It’s no surprise that things have changed since remote work became the norm after the 2020 pandemic. People had to rearrange their living space to accommodate their desk setup, make sure roommates or partners weren’t in the background during Zoom calls, and continuously manage new distractions they didn’t experience in the office (in my case, a very active Puggle). 

What doesn’t have to change is how we manage our client relationships. If you’re looking for ways to make your clients feel special from afar, here are some tips:

  1. Let your clients know they’re appreciated

It’s easy to get caught up in the day-to-day minutiae of managing accounts, but small gestures can go a long way. If your client had a recent promotion, have your company sign a congratulatory card or set up a Kudoboard. Or, have your team create some custom Zoom backgrounds for your client to use (these make for great holiday gifts as well). Even if you’re out and about and see a little something that you and your client have discussed, send them a picture of it or purchase it for them as a gift if your budget allows. 

  1. Offer a sense of normalcy

For larger presentations such as QBRs and new year planning, coordinate with your internal team to see who’s comfortable joining you in the office to present. Set up a conference room the same way you would if your client was there with you, and make sure the full team gets facetime with them. These presentations are also a great opportunity to gauge how your client feels about traveling to your company’s office, or you traveling to them. If this isn’t feasible, make sure you provide a sense of normalcy and remove the stigma around Zoom as a barrier to great relationships! 

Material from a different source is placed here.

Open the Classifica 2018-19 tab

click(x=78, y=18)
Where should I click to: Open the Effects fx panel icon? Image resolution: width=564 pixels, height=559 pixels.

  1. Virtually recreate the corridor conversation

Ever heard of corridor conversations? If not, they are quick catch ups that can be had when you are walking the halls in your client’s offices or your own HQ. These are easier to have when you’re in person, but if you don’t have that luxury, recreate them virtually. Set up regular 1:1s with your client where you drink coffee together and catch up on account status, business goals, etc. This helps keep the relationship personal and allows you to work as an extension of your client’s team. Extend this beyond just your day-to-day or single point of contact to enable that ‘corridor’ kind of catch up. 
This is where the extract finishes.